***** THE INPUT

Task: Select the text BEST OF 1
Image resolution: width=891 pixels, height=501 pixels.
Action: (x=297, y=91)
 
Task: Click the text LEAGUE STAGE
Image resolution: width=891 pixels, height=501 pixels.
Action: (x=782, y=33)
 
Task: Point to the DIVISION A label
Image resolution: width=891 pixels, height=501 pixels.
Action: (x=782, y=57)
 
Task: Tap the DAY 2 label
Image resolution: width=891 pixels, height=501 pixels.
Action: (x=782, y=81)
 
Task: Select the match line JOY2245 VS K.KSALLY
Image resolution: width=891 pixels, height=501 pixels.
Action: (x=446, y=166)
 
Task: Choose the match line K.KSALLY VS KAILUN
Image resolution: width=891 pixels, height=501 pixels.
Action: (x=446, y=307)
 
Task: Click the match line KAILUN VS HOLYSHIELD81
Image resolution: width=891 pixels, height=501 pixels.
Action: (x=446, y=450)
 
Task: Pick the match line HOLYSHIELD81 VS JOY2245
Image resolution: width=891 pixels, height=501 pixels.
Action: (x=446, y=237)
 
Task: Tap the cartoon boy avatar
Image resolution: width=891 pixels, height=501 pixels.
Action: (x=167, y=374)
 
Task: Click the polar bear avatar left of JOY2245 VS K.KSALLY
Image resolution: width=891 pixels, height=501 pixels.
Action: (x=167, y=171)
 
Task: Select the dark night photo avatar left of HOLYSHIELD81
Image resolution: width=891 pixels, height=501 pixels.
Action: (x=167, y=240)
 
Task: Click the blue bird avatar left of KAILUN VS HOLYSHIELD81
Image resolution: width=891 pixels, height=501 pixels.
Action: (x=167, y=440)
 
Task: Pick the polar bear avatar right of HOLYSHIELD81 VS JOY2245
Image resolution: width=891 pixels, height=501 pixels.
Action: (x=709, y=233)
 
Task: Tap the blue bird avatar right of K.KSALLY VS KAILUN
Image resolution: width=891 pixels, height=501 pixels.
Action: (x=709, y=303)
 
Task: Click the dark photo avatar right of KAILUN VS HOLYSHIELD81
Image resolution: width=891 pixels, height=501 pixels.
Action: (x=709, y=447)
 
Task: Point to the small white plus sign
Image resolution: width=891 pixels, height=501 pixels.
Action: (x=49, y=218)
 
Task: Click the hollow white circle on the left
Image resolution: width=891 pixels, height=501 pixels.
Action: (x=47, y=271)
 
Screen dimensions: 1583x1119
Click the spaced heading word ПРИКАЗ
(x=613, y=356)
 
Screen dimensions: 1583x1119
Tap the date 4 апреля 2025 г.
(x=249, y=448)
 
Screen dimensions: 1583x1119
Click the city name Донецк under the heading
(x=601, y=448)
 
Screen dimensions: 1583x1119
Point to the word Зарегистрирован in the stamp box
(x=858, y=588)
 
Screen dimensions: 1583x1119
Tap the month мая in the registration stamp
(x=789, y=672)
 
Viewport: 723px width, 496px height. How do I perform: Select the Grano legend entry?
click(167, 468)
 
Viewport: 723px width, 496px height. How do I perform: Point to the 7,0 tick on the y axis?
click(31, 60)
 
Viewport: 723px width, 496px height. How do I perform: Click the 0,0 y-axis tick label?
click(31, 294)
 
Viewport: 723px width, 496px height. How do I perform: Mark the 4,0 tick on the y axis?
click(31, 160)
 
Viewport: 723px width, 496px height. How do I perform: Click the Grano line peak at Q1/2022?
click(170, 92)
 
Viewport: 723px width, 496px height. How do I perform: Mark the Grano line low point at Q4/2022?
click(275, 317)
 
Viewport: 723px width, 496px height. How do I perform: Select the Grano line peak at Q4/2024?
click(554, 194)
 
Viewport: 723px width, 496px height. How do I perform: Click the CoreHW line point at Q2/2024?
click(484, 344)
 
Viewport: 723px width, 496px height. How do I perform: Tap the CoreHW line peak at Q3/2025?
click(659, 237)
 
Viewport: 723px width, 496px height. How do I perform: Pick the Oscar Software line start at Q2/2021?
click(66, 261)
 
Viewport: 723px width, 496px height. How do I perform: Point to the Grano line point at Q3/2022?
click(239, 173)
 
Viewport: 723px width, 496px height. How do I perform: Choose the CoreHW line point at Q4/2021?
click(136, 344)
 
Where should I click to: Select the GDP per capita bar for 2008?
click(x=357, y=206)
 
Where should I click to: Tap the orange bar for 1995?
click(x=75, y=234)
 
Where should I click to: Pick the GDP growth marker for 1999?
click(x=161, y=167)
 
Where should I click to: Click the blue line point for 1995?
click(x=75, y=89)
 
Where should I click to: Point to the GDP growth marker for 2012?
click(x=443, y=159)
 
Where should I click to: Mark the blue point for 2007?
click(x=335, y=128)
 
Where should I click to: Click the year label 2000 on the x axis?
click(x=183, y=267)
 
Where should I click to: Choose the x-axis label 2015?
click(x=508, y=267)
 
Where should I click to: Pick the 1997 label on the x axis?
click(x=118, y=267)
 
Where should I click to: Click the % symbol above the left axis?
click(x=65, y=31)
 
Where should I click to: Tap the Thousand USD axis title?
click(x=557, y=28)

**********

OBJECTIVE —
Reproduce verbatim the stretch of the records above from their first line through the line that contains "Action: (x=446, y=166)", both ends included.

PROBLEM SOLUTION —
Task: Select the text BEST OF 1
Image resolution: width=891 pixels, height=501 pixels.
Action: (x=297, y=91)
 
Task: Click the text LEAGUE STAGE
Image resolution: width=891 pixels, height=501 pixels.
Action: (x=782, y=33)
 
Task: Point to the DIVISION A label
Image resolution: width=891 pixels, height=501 pixels.
Action: (x=782, y=57)
 
Task: Tap the DAY 2 label
Image resolution: width=891 pixels, height=501 pixels.
Action: (x=782, y=81)
 
Task: Select the match line JOY2245 VS K.KSALLY
Image resolution: width=891 pixels, height=501 pixels.
Action: (x=446, y=166)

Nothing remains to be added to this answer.